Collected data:
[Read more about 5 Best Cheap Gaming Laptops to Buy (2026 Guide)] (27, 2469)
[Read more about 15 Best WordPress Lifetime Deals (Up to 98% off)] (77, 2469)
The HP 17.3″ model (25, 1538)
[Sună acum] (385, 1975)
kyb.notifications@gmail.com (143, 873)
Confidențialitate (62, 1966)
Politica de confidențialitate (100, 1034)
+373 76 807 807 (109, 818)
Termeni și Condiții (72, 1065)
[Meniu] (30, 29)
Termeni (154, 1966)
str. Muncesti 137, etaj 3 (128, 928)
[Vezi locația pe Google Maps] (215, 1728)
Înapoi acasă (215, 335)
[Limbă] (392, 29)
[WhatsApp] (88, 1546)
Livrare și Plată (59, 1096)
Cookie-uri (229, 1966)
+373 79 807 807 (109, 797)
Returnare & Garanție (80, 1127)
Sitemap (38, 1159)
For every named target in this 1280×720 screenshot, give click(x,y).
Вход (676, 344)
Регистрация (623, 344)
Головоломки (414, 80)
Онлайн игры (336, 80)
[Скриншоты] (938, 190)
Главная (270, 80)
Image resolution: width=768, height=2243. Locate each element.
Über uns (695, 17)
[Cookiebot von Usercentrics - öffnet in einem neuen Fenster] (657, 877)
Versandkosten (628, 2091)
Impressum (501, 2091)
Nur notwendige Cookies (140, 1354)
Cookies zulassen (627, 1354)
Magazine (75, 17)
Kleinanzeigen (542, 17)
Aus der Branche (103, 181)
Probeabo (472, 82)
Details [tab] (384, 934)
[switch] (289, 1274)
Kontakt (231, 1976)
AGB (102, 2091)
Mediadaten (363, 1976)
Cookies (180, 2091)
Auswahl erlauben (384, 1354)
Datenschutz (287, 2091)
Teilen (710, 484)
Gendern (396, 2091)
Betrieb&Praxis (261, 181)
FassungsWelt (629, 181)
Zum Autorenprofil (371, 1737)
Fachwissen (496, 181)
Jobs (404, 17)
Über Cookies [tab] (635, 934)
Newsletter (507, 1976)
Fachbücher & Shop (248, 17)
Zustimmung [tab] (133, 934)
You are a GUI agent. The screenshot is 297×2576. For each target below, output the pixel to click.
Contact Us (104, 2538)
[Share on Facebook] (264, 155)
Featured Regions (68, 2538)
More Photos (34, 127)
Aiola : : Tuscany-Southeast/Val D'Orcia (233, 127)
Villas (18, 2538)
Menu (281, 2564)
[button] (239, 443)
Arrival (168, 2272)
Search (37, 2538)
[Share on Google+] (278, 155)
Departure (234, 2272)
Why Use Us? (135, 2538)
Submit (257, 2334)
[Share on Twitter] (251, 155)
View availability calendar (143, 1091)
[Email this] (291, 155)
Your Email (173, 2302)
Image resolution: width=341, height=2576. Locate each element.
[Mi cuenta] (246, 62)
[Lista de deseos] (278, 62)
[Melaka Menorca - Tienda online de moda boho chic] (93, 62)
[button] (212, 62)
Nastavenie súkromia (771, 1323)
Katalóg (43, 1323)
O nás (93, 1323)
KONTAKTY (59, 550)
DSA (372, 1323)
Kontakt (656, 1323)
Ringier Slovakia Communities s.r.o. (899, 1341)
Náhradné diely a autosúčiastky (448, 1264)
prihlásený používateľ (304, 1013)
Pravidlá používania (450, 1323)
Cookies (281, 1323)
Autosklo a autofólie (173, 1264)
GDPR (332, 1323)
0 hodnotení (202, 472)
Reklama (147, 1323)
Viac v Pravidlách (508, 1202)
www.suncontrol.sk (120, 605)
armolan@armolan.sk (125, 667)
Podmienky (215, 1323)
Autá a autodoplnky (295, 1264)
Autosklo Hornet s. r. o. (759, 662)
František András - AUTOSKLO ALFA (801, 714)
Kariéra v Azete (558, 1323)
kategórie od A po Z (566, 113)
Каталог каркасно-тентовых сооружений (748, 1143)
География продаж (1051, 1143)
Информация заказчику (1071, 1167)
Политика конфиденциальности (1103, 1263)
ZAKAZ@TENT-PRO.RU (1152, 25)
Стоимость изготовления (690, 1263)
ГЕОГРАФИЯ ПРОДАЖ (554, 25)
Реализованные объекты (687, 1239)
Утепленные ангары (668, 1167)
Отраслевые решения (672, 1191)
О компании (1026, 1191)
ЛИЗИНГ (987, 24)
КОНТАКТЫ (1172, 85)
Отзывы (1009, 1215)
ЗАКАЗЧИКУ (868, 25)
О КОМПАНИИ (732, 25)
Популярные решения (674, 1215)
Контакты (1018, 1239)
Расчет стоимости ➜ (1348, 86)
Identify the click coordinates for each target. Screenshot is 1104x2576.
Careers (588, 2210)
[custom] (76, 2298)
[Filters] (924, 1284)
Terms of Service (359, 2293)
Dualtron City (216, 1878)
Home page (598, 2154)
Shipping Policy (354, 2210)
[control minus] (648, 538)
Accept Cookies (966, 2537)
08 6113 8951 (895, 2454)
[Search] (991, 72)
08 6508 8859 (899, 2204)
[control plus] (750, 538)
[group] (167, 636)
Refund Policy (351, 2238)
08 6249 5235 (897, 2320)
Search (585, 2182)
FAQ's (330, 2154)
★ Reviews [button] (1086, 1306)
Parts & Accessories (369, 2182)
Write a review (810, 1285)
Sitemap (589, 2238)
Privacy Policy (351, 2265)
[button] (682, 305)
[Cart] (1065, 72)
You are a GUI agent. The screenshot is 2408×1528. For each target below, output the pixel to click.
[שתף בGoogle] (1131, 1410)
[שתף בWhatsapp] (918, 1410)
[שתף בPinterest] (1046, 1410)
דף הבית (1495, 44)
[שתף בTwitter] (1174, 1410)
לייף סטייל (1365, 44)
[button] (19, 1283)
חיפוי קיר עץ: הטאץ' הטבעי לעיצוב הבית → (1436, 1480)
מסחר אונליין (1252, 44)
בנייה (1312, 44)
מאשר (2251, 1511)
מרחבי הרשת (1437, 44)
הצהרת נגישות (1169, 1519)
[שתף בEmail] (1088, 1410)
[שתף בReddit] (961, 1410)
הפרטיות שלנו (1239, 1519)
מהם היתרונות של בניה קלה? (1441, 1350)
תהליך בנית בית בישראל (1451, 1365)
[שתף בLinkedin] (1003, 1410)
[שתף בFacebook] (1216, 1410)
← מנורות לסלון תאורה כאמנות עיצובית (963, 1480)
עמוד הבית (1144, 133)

# Task:
Could you restate word for word the lines above from the one containing "География продаж (1051, 1143)" through the one containing "Расчет стоимости ➜ (1348, 86)", both included, and nothing else?

# Output for this exercise:
География продаж (1051, 1143)
Информация заказчику (1071, 1167)
Политика конфиденциальности (1103, 1263)
ZAKAZ@TENT-PRO.RU (1152, 25)
Стоимость изготовления (690, 1263)
ГЕОГРАФИЯ ПРОДАЖ (554, 25)
Реализованные объекты (687, 1239)
Утепленные ангары (668, 1167)
Отраслевые решения (672, 1191)
О компании (1026, 1191)
ЛИЗИНГ (987, 24)
КОНТАКТЫ (1172, 85)
Отзывы (1009, 1215)
ЗАКАЗЧИКУ (868, 25)
О КОМПАНИИ (732, 25)
Популярные решения (674, 1215)
Контакты (1018, 1239)
Расчет стоимости ➜ (1348, 86)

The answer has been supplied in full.